Just today, the mainpage stopped loading when I use Mozilla Firefox. It's worked great before, but now I just get a blank white page, so I'm posting this using Internet Exploder, which seems to work fine. Anyone have any ideas? Anybody else seeing this?


----------



## Morrus (Apr 29, 2004)

Yup!

http://www.enworld.org/forums/search.php?searchid=18240


----------



## Mark (Apr 29, 2004)

Or for those without search capabilities...

http://www.enworld.org/forums/showthread.php?t=86577

http://www.enworld.org/forums/showthread.php?t=83104

http://www.enworld.org/forums/showthread.php?t=80950

http://www.enworld.org/forums/showthread.php?t=80094

http://www.enworld.org/forums/showthread.php?t=78305

http://www.enworld.org/forums/showthread.php?t=78142

http://www.enworld.org/forums/showthread.php?t=78899

http://www.enworld.org/forums/showthread.php?t=78672

http://www.enworld.org/forums/showthread.php?t=78135


----------



## Setanta (Apr 29, 2004)

Huh, OK. It's been working fine, and I haven't added any extensions or what not, but that's cool. I guess I'll have to load up regular Mozilla. Thanks for the help


----------



## Setanta (Apr 30, 2004)

Firefox is working for me again. Weird. I'm glad, because reading these message boards is much more pleasant with a tabbed browser. 

Does anyone have another tabbed browser they can recommend that works more consistently here? I tried Opera a couple years ago and wasn't impressed, but it's been a while.


----------



## Zappo (Apr 30, 2004)

I use the latest Netscape, and all features work like a charm.


----------



## omokage (Apr 30, 2004)

I've never had any problems with Firefox. If EN World ever had trouble loading, I wait a few minutes and try again. It's generally due to traffic overload.


----------



## Setanta (May 3, 2004)

omokage said:
			
		

> I've never had any problems with Firefox. If EN World ever had trouble loading, I wait a few minutes and try again. It's generally due to traffic overload.



Huh. That's interesting. When I started this thread, I hadn't been able to bring up the main page all day with Firefox, but it worked fine in IE. I would just leave a tab trying to connect, and it would eventually load a blank page and then act like it was done. Anyway, it works now. 

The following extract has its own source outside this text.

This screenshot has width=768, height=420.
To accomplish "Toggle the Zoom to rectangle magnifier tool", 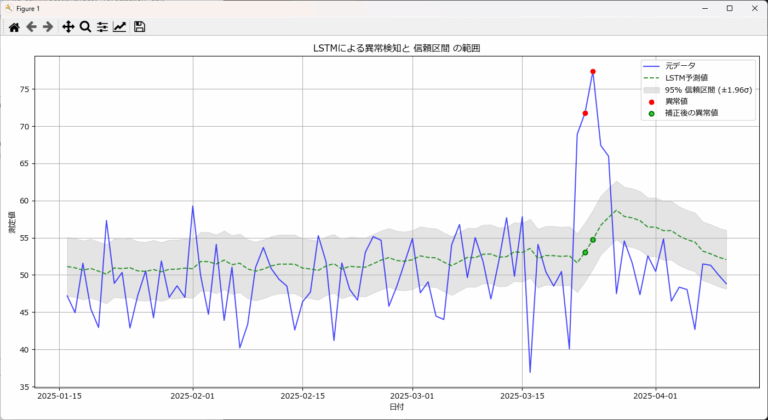I will 85,27.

BTW, are you using Firefox on Win32 or another OS? I'm using my work computer which is unfortuantely Win32.


----------



## Heretic Apostate (May 3, 2004)

I've never been able to get used to Mozilla.  With all the flaws of Internet Explorer, I'm just used to it, so I just accept it and move on.

Still, Mozilla is a small program, so no harm to keep it on my hard drive...


----------



## Setanta (May 3, 2004)

Heretic Apostate said:
			
		

> I've never been able to get used to Mozilla.  With all the flaws of Internet Explorer, I'm just used to it, so I just accept it and move on.
> 
> Still, Mozilla is a small program, so no harm to keep it on my hard drive...



I think Firefox really shines with a three button mouse. If I'm looking at something like the general forum, I just middle click on all the threads that look interesting, and they start opening up as tabs in the background as I keep looking for more threads. I feel like it makes reading these forums much more efficient.


----------



## omokage (May 4, 2004)

I use Firefox on Win2k at work, and WinXP and Linux at home.
I've been using Mozilla since the 1.0 release and have never had trouble with the site due to browser issues.


----------